1. Arsadista Fiona

1.3K 100 9
                                    

Seorang laki-laki turun dari mobil berwarna putih yang ia tumpangi. Ia berjalan perlahan menyusuri koridor sekolah yang belum pernah ia lewati. Matanya menatap ke sekeliling. Mencari-cari letak ruangan tata usaha.

Langkahnya terhenti kala melihat seorang gadis yang berajalan bersama tumpukan buka tebal di dekapannya. Karena penglihatannya tertutupi oleh tumpukan buku, gadis yang mempunyai rambut cokelat itu pun tanpa sengaja menabraknya yang bahkan belum sempat menghindar.


"Aw..."

"Maaf, maaf. Gue nggak sengaja. Gue nggak terlalu kelihatan tadi. Buku-buku ini ngalangin mata gue," kata gadis tadi buru-buru bangkit dari tempatnya jatuh. Tangannya terulur untuk membantu laki-laki tadi berdiri.

"Iya, gue maafin. Lain kali kalau misal nggak bisa bawa semua, minta tolong orang atau kalau nggak, lo bawa sedikit-sedikit."

Gadis itu tersenyum sekilas. Kemudian, ia kembali membungkuk untuk memunguti buku-bukunya yang tercecer.
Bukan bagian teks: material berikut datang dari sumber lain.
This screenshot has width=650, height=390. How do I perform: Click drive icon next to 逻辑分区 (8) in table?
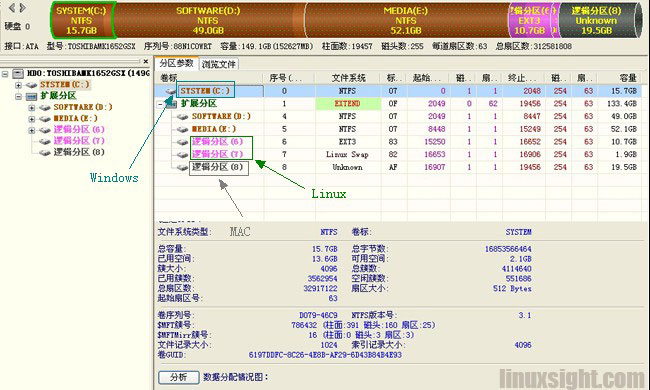coord(182,167)
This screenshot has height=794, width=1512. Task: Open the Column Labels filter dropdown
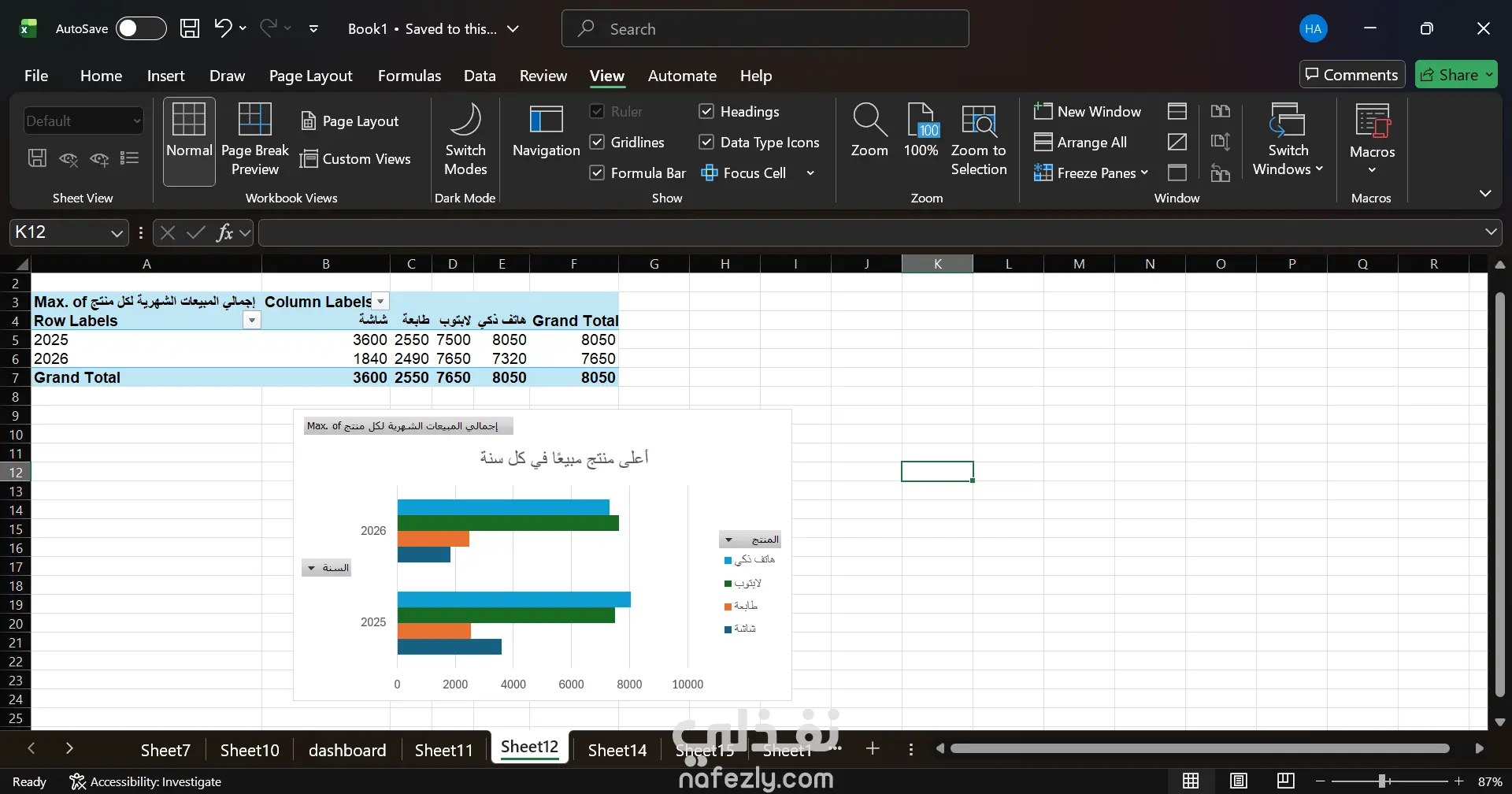pyautogui.click(x=380, y=302)
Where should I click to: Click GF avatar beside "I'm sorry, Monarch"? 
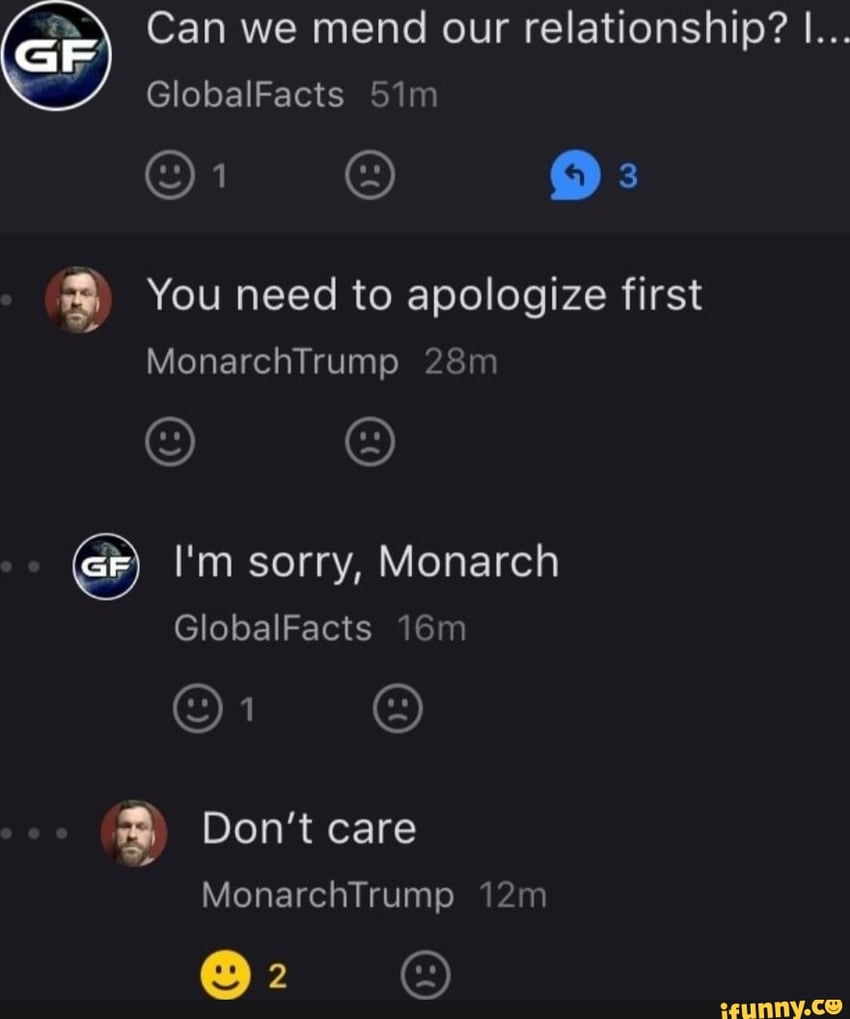click(106, 566)
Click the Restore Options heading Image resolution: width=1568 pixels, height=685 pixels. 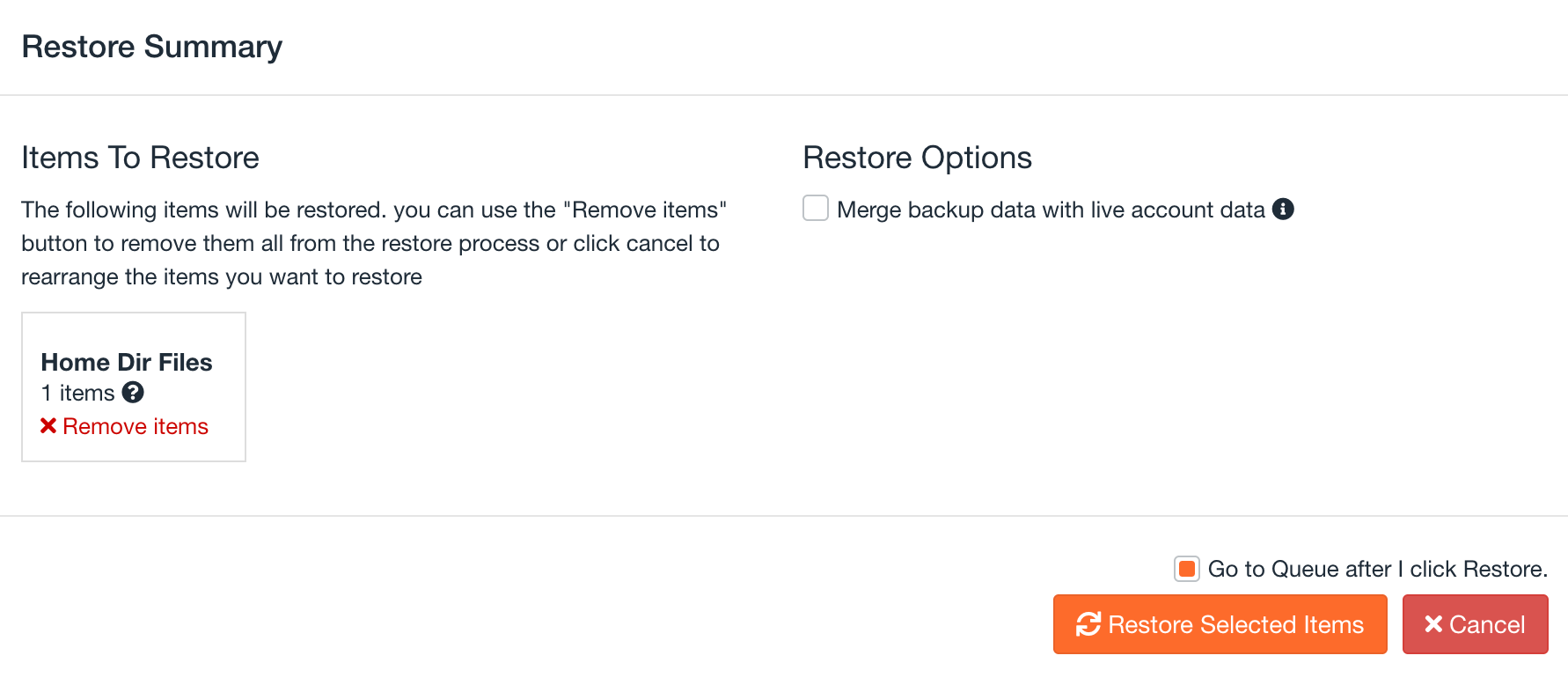(x=917, y=158)
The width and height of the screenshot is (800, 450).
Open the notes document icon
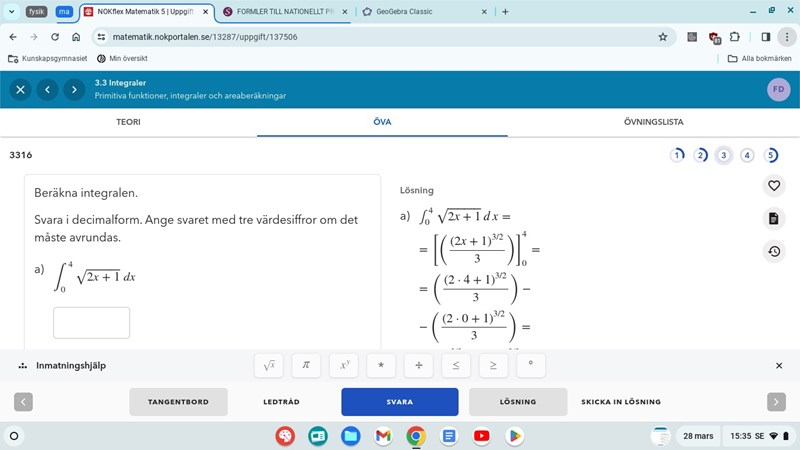click(773, 218)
Laki-laki yang masih mengenakan jaketnya itu pun ikut membungkuk. Membantu gadis yang menabraknya tadi memungut buku. "Gue bantuin."

"Mau lo bawa kemana?" katanya setelah berhasil mengambil semua buku yang tercecer di lantai.

"Ke ruang OSIS."

Mereka pun berjalan beriringan menuju ruangan OSIS. Koridor masih sepi karena sekarang masih jam pelajaran. Hal itu membuat suasana menjadi canggung.

"Ehmm, nama lo siapa? Lo anak baru ya? Gue nggak pernah lihat lo sekali pun di sini."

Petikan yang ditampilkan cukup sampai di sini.